08/04/2014 Règlement, immunités et affaires institutionnelles
« Pour une fois, nous devons être intolérants. Intolérants face à toute tentative de corruption. Intolérants face à toute malversation. Intolérants face au silence, véritable terreau de ce fléau. Ne soyons pas des témoins silencieux. Nous devons être irréprochables, » a souligné la Présidente de l’APCE, Anne Brasseur, à l’occasion du lancement de la nouvelle ‘Plateforme de l’APCE contre la corruption’.
« Ne nous voilons pas la face, malgré les efforts entrepris par de nombreux parlements pour endiguer ce fléau, la corruption reste une menace bien réelle pour la démocratie et l’état de droit en Europe. En tant qu’élus nous avons une responsabilité plus grande que quiconque en la matière et pour moi, la lutte contre la corruption reste l’une des priorités de ma présidence, » a-t-elle conclu.
La plateforme entend créer un espace de dialogue afin de lutter plus efficacement contre cette menace.
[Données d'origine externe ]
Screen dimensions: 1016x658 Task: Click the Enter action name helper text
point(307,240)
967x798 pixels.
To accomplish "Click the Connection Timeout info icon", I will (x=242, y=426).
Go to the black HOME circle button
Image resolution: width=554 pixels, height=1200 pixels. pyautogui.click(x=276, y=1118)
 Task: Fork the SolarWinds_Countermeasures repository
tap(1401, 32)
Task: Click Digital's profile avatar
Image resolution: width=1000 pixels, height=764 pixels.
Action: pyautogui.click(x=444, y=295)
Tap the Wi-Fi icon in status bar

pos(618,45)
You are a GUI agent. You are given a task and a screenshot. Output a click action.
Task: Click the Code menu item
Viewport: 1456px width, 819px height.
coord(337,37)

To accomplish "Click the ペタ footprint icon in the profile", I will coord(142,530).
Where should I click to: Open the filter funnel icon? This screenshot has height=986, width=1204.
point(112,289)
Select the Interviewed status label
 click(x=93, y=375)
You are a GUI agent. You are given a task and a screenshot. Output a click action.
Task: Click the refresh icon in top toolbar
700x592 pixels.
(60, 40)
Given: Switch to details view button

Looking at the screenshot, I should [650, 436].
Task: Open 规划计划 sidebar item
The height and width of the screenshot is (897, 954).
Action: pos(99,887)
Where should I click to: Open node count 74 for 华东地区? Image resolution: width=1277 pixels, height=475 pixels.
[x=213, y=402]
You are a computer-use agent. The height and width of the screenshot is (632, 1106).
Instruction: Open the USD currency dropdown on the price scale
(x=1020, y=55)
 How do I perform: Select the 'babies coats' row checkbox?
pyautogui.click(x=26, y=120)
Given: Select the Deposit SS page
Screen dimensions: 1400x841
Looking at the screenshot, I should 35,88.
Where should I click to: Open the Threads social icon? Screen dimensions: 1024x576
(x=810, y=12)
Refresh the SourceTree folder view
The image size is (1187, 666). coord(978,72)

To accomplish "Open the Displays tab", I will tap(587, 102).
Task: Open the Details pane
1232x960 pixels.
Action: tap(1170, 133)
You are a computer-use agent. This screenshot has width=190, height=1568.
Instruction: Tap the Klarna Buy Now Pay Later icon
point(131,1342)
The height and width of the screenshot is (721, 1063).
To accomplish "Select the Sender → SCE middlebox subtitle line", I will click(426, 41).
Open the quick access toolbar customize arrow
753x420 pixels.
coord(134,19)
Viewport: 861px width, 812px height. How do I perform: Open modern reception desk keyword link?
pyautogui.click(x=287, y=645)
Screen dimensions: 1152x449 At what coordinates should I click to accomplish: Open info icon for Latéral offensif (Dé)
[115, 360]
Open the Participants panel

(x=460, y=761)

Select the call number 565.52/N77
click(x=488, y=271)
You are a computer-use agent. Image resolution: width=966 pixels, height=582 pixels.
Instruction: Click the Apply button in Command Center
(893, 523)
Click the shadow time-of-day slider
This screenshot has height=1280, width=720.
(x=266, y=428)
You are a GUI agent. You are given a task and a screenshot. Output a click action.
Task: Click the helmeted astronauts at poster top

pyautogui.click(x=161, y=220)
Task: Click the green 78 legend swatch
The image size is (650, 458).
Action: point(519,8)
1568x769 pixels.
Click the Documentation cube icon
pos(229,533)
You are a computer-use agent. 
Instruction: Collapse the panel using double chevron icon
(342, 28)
Elle réunit les élus des parlements des 47 États membres du Conseil de l'Europe et des États non-membres, ainsi que des experts et d'autres acteurs, dans le but de partager des informations, de diffuser des bonnes pratiques et de débattre des moyens de faire face aux nouvelles formes de corruption.
Les parlementaires s’engagent dans un double processus. D'une part, ils veillent à ce que les parlements nationaux prennent des mesures afin de lutter contre la corruption. D'autre part, ils œuvrent pour la promotion des instruments du Conseil de l'Europe et pour la mise en œuvre des recommandations du GRECO, l'organisme anti-corruption des ‘47’.
La première réunion de la Plateforme était consacrée au journalisme d’investigation et au rôle des parlements nationaux dans la lutte contre la corruption.